# Classification of bifurcations

I'm looking at this following equation

$\dot{x} = \frac{dx}{dt} = \frac{x^2}{x^2 + 1} - rx$,

and trying to classify the bifurcations that appear when the parameter $r$ is varied. I'm pretty much following the terminology of Strogatz. Questions:

1) For $r = 0$, there's an unstable fixed point at $x = 0$, but this becomes stable as r is increased. Am I right in saying that this is a transcritical bifurcation, ie. one with the normal form $\dot{x} = rx - x^2$?

2) For $0 < r < 1/2$ there are two fixed points - one stable, one unstable - that come closer together as $r$ increases and meet at $x = 1$ when $r = 1/2$. Am I right in saying this is a saddle-node bifurcation, ie. normal form $\dot{x} = r - x^2$?

I would like to show the two above statements, but I can't quite get it to work. I'm thinking something along the lines of a Taylor expansion around $x = 0$ and $x = 1$.

Cheers! \T

EDIT: OK, the first question is actually pretty straight forward when you look at the Taylor expansion...

The second one is trickier though. Around $x = 1$, my Taylor expansion of $\dot{x}$ looks like this:

$\dot{x} \approx 1/2 + \frac{x-1}{2} - 1/4(x-1)^2 -r(x-1) - r$.

Does this resemble the normal form $\dot{x} = r - x^2$ ? (Signs and factors don't matter).

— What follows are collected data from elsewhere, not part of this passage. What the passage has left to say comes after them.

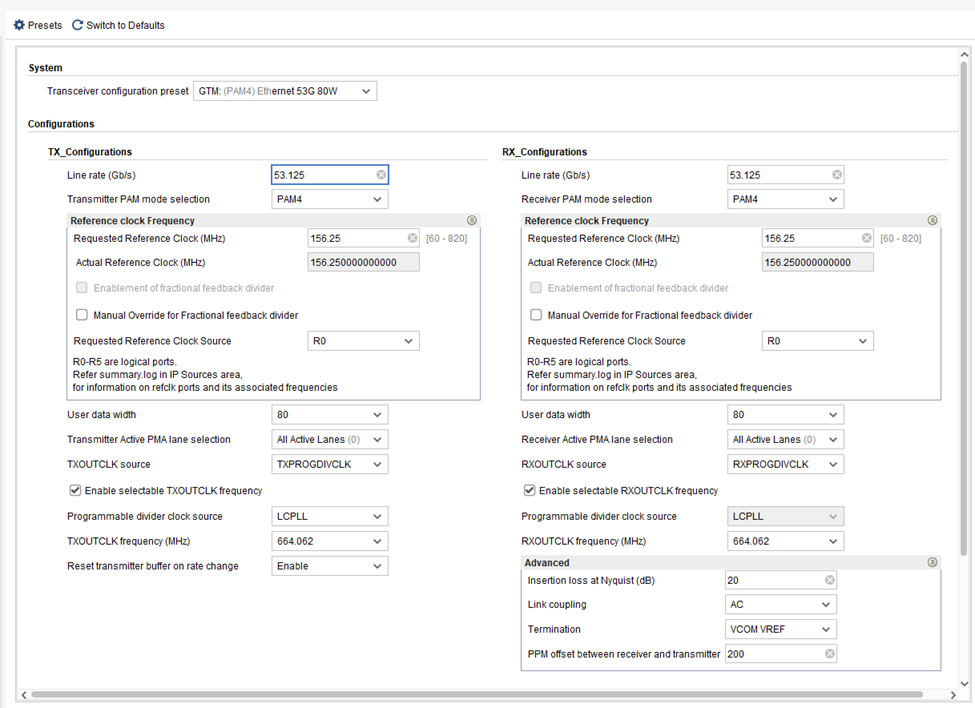This screenshot has height=708, width=975.
Task: Click the Presets gear icon
Action: tap(19, 25)
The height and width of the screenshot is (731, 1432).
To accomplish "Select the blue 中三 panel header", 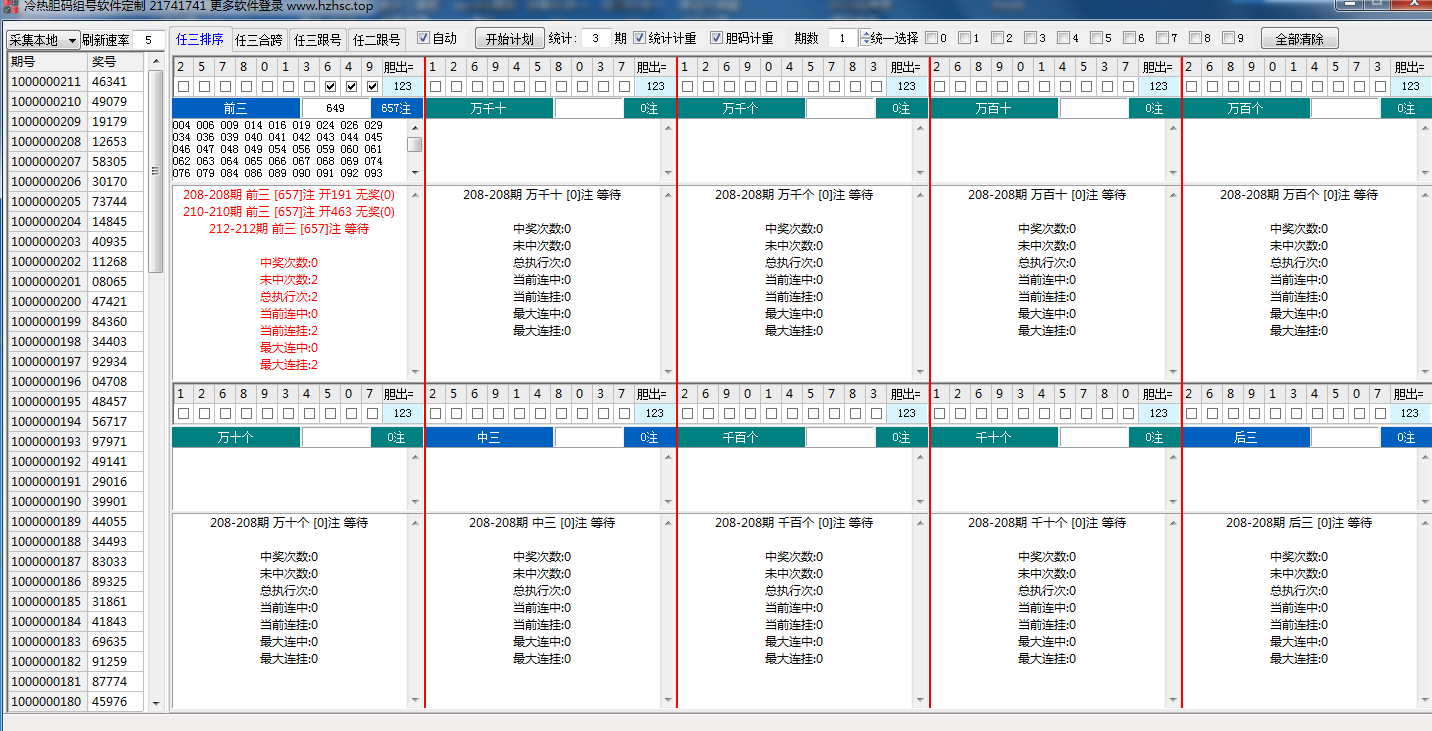I will (x=488, y=437).

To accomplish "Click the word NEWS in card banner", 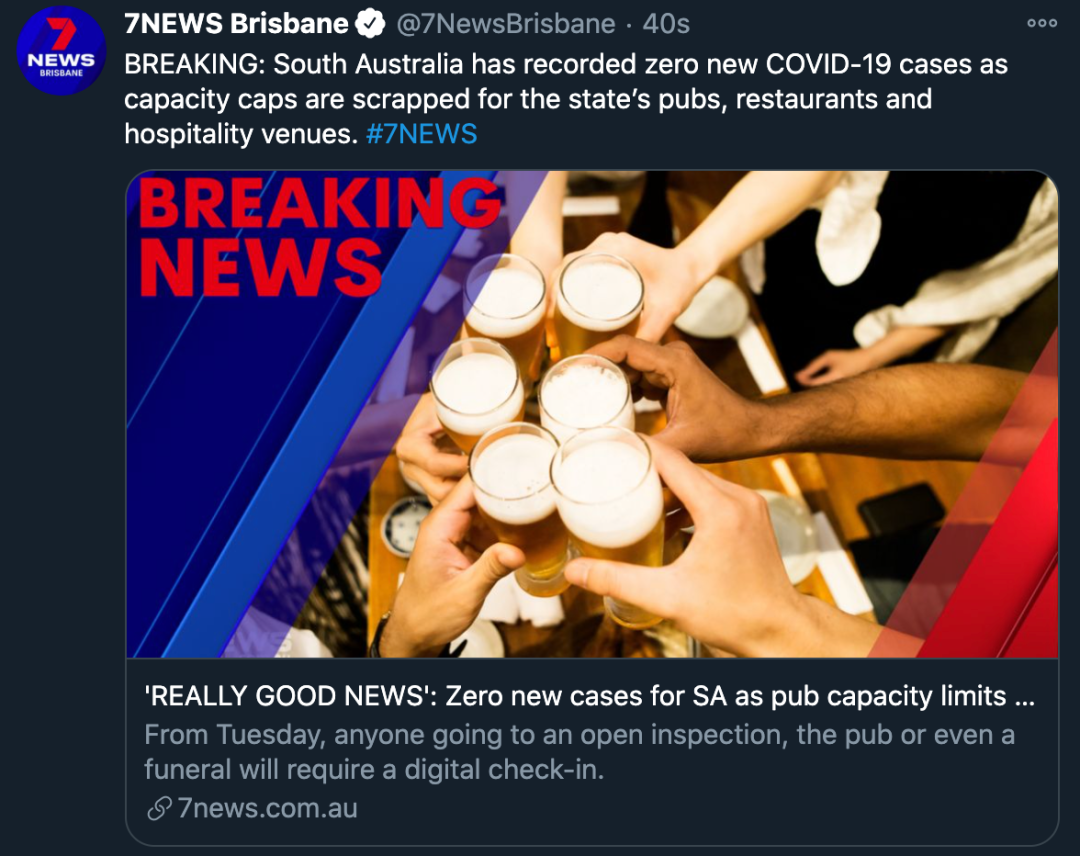I will 260,268.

When a stable and an unstable fixed point collide and annihilate, that's not a pitchfork, it's a saddle-node bifurcation. A pitchfork has three fixed points coming together on one side of the critical $r$ and one on the other side.
EDIT: If $r = s + 1/2$ and $x = y - 2 s + 1$, your Taylor expansion becomes $$\dot{y} = \dot{x} = - y^2/4 - s + s^2$$ A further transformation can make $-s + s^2$ into $-s$ near $0$.